● **What the task asks**: Once "Given: Tick the checkbox for 6099 招商證券 row" turns up in a line below, reproduce that line and those after it exactly, stopping after the line with "800x600 pixels. How"; leave pictures out.

● **Source data**:
◇ ◇ ◇ ◇ ◇ ◇ ◇

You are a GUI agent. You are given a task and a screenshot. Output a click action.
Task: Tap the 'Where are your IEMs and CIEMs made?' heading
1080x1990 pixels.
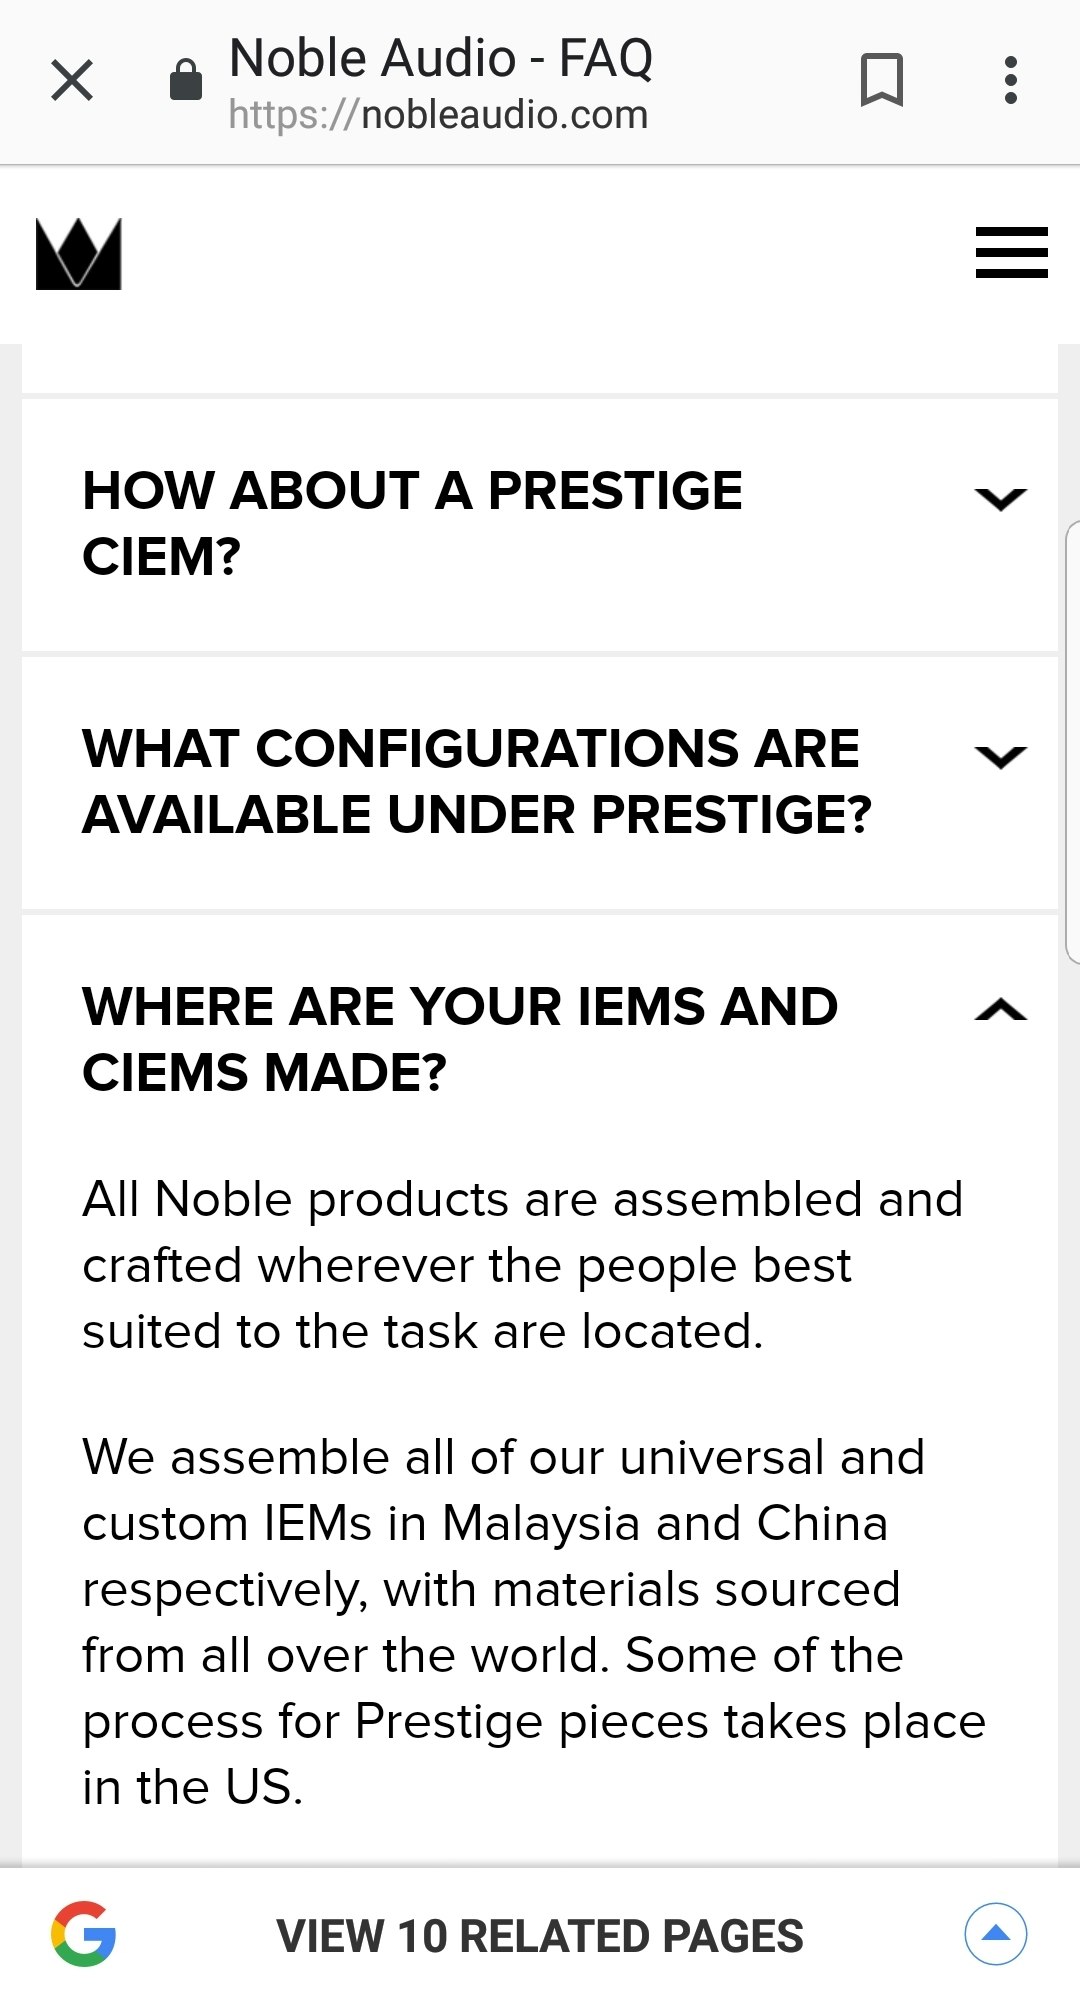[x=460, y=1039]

◇ ◇ ◇ ◇ ◇ ◇ ◇

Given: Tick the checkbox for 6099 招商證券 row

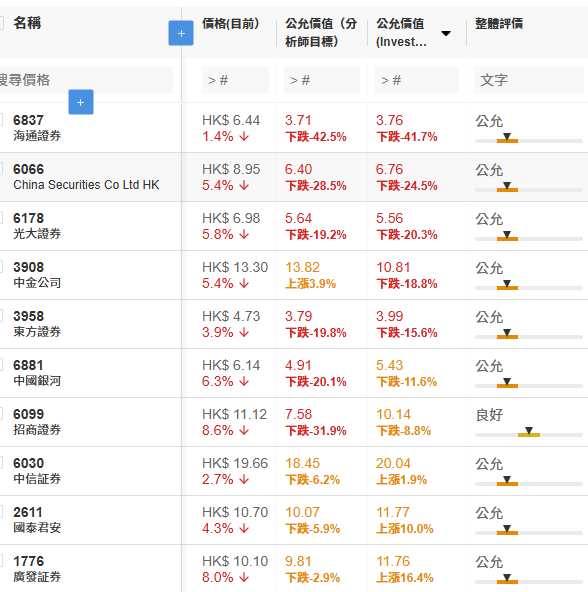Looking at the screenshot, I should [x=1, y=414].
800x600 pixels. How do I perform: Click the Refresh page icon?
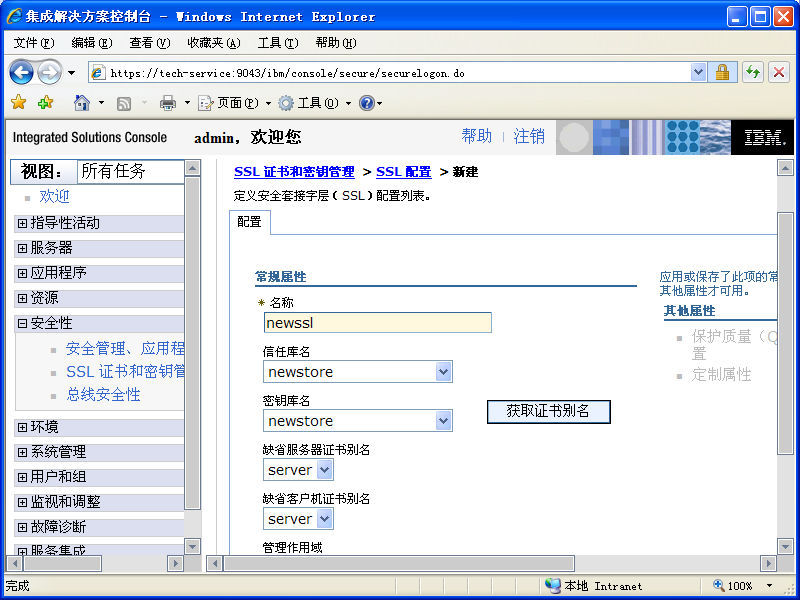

◇ ◇ ◇ ◇ ◇ ◇ ◇

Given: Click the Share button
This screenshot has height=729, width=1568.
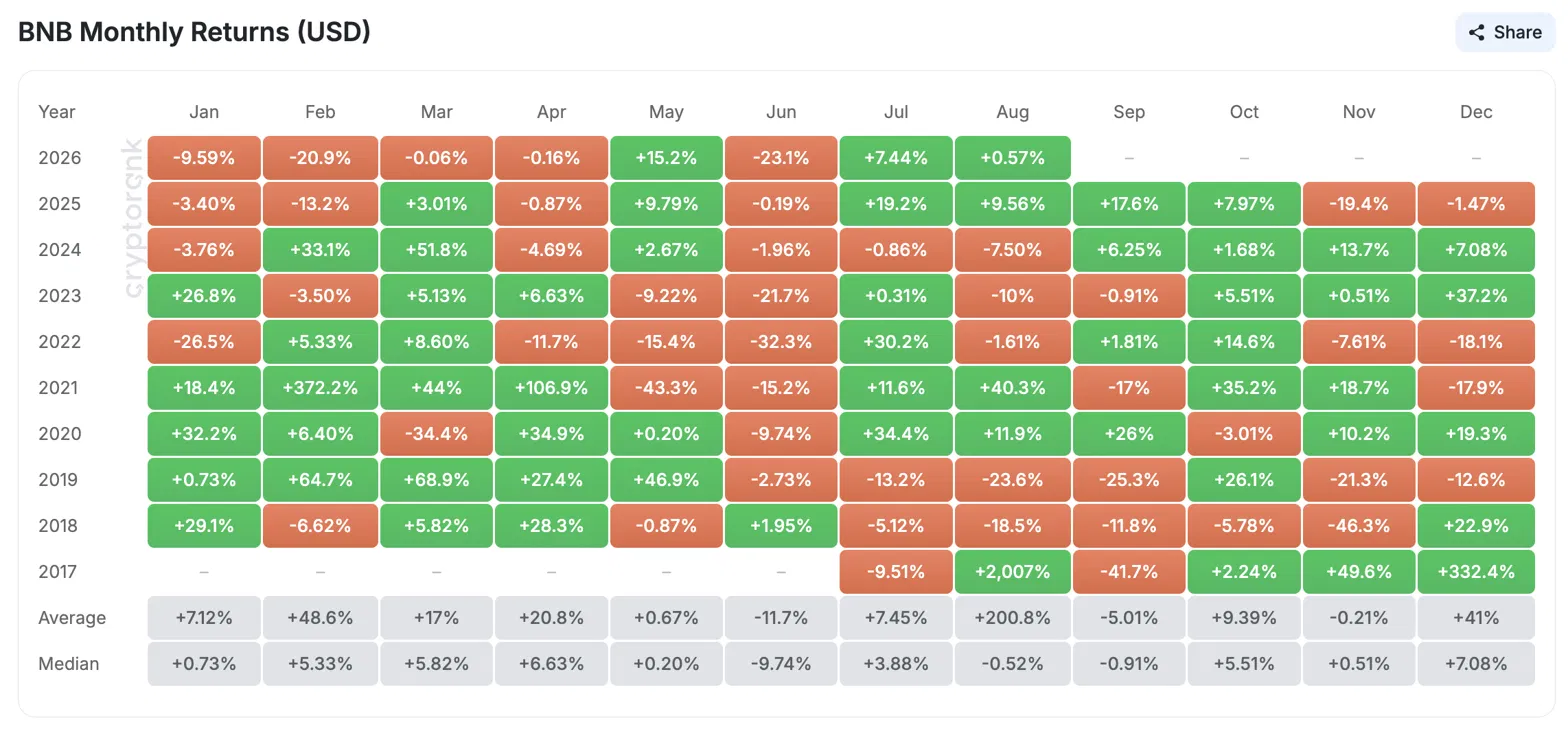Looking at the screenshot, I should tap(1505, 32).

◇ ◇ ◇ ◇ ◇ ◇ ◇

● **Solved problem**:
Given: Tick the checkbox for 6099 招商證券 row

Looking at the screenshot, I should [x=1, y=414].
800x600 pixels. How do I perform: Click the Refresh page icon?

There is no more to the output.